EXERCISE INPUTS:
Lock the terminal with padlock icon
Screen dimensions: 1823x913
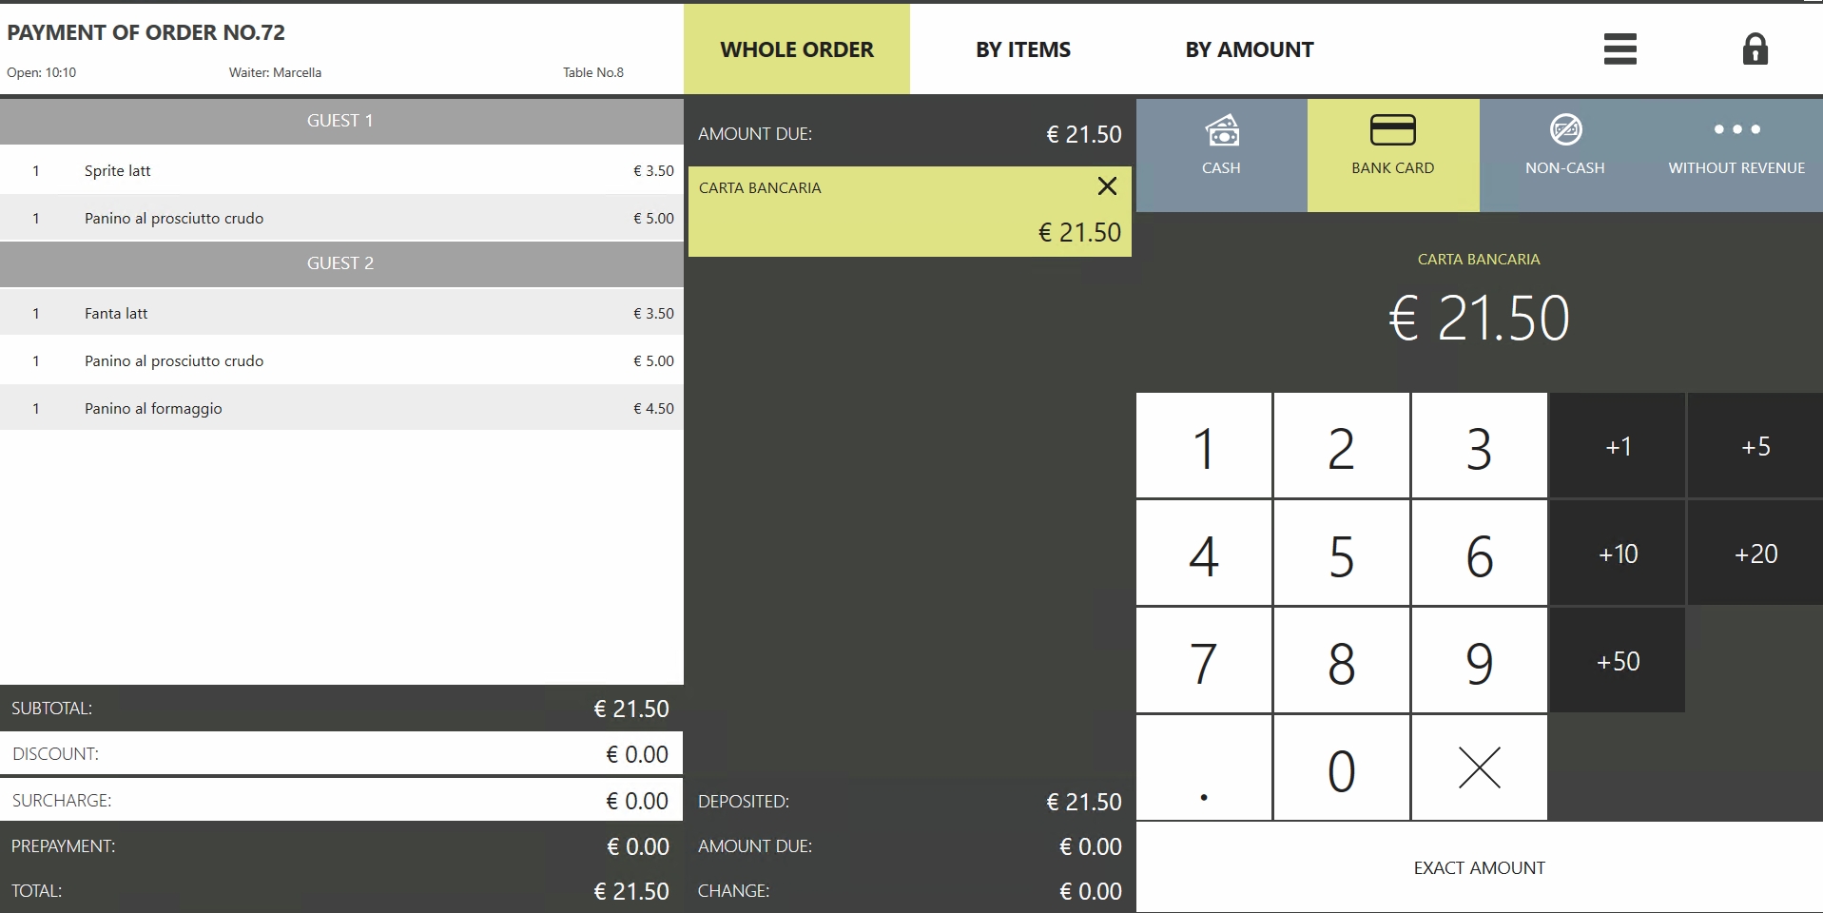pos(1755,49)
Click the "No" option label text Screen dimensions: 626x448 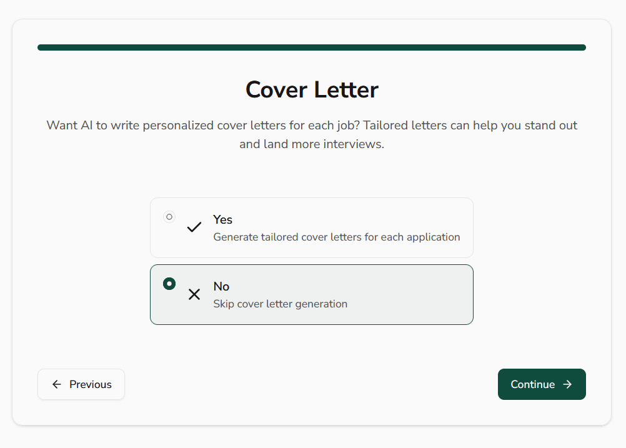tap(221, 286)
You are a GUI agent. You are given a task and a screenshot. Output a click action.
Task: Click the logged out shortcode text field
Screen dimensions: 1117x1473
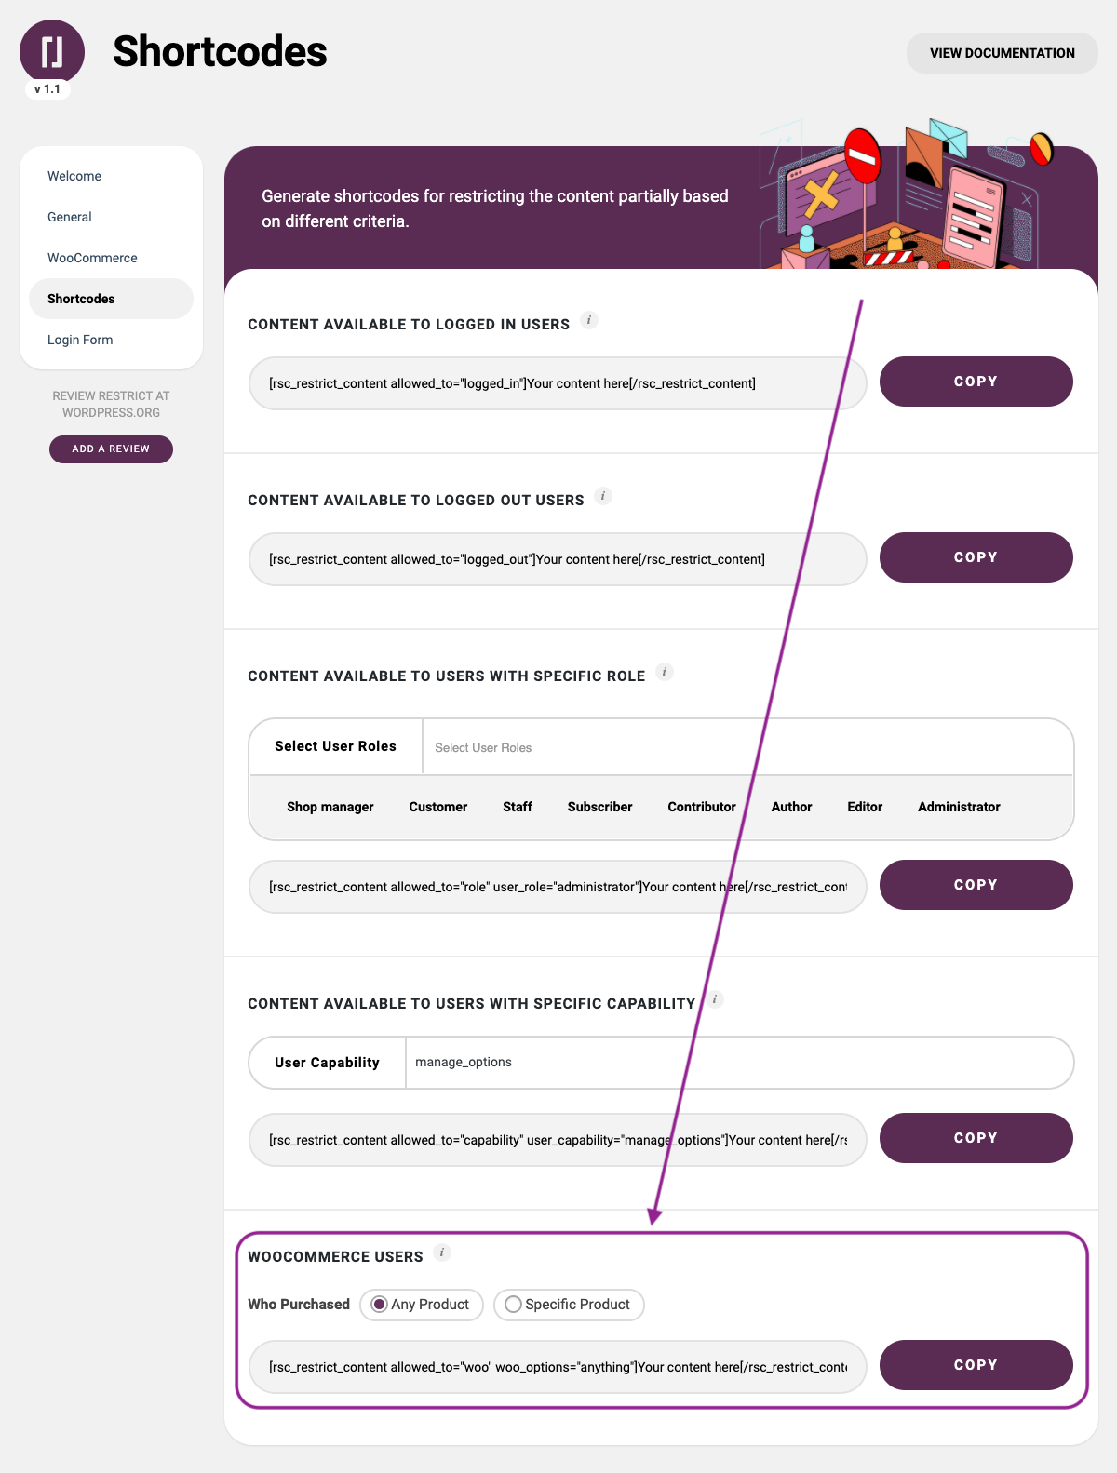(x=557, y=559)
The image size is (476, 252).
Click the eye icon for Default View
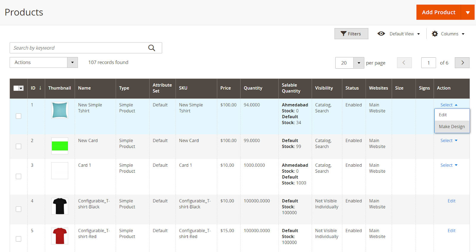pos(381,34)
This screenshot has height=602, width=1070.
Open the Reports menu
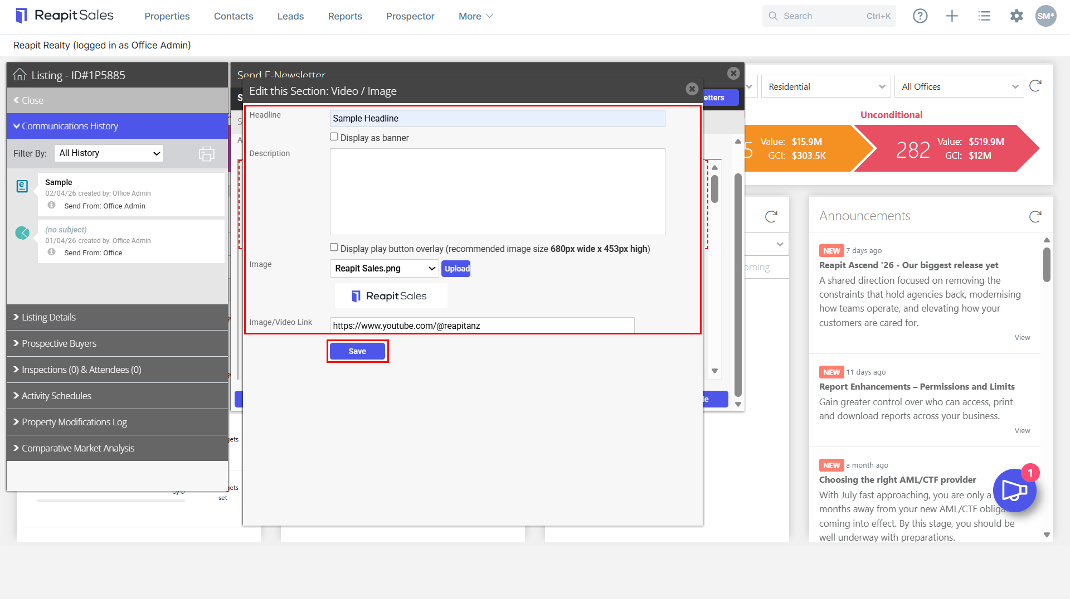(x=345, y=16)
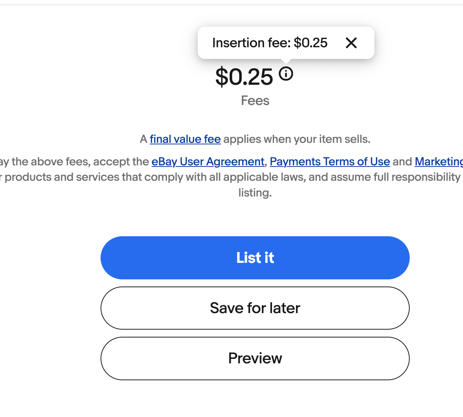463x417 pixels.
Task: Click 'and' before the Marketing link
Action: [x=402, y=162]

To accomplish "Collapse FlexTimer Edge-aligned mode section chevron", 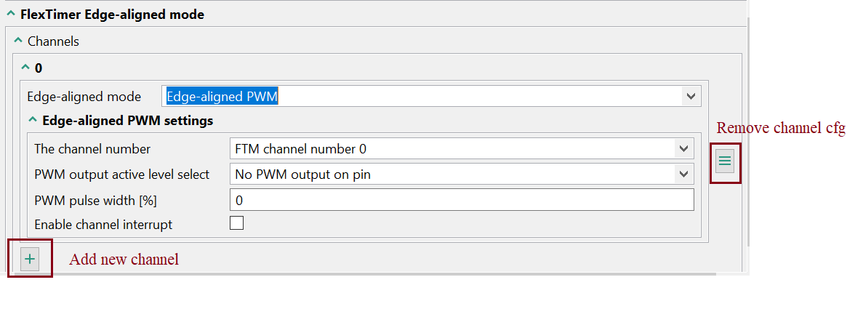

EXERCISE DESCRIPTION: Look through the data above. Find each line with the string "screenshot" and copy it.

EXERCISE RESULT:
You are a GUI agent. You are given a task and a screenshot. Output a click action.
This screenshot has height=602, width=1070.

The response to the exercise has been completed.